Library Loot Wednesday

I spoke of Uncle Shelby’s ABZ Book and A Boy Named Shel in last Thursday’s book review, but I also picked up His Hideous Heart: thirteen of Edgar Allan Poe’s Most Unsettling Tales Reimagined. It’s one of my planned Fall spooky reads, and is especially timely because we’re going to the Poe Festival this Saturday, October 5th! Living in Baltimore, we have all kinds of Poe things, and I’m excited about the festival. I’ll try to take lots of pictures!

TTT – Books With Numbers in Their Titles

Top Ten Tuesday is a weekly meme hosted by That Artsy Reader Girl.

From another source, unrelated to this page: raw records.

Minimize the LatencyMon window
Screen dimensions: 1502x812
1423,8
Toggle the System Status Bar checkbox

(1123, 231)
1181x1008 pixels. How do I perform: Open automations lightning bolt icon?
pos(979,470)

This week’s theme is books with numbers in their titles.

First I want to mention Gideon the Ninth, which I read recently and WOW. Amazing. Fantastic adult SFF with lesbians and necromancy and – just wow. Right up there with it is Six of Crows, which I’m sure will be on plenty of lists this week because it’s SO. GOOD. I’d better find The Hundred Thousand Kingdoms on plenty of lists, too, because N.K. Jemisin is amazing.

Number One Chinese Restaurant was a surprisingly charming contemporary fiction book that captured food service perfectly. A Thousand Beginnings And Endings was a gorgeous anthology of short stories based on Asian mythology. Forest of a Thousand Lanterns is a retelling of Snow White told through an Asian lens, and is equally gorgeous.

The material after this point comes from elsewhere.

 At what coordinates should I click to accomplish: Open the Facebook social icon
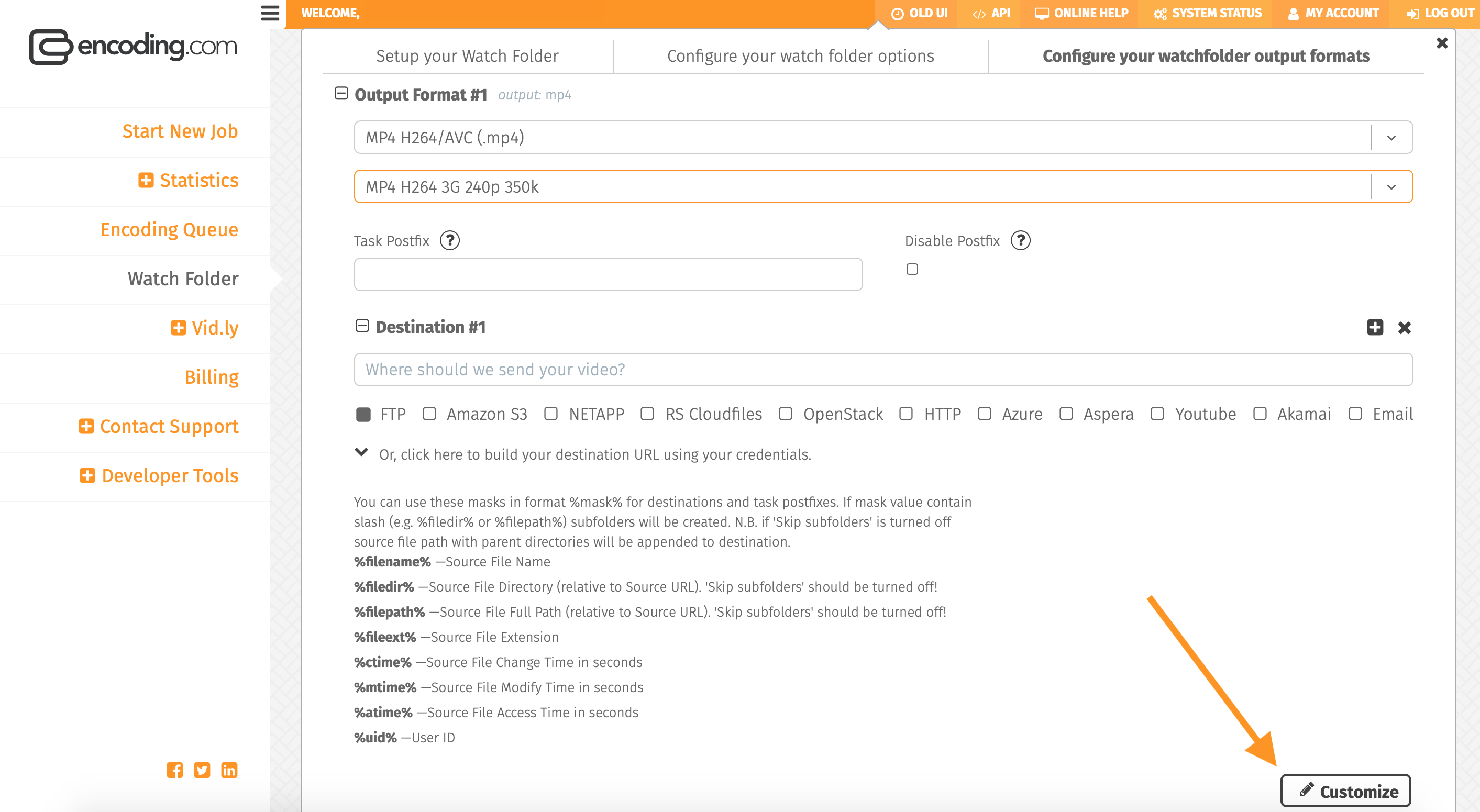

One Person, No Vote was a horrifying nonfiction book on voter suppression in the US. On Tyranny: Twenty Lessons from the Twentieth Century was another horrifying nonfiction book of essays about recognizing fascism. Dear Fahrenheit 451 is a series of letters from a library to various books, and was a delight to read. Period: Twelve Voices Tell The Bloody Truth rounds out my nonfiction picks this week, and was a beautifully diverse look at menstruation. (Fahrenheit 451 should probably get an honorable mention, though I haven’t read it since high school and so don’t have a review on this blog for it. I should perhaps remedy at least the first part of that.)

This was a surprisingly hard post to write! I’m glad I have everything logged on Goodreads, because I was able to skim through my reading history for books with numbers in the titles. My memory was DEFINITELY not up to this task!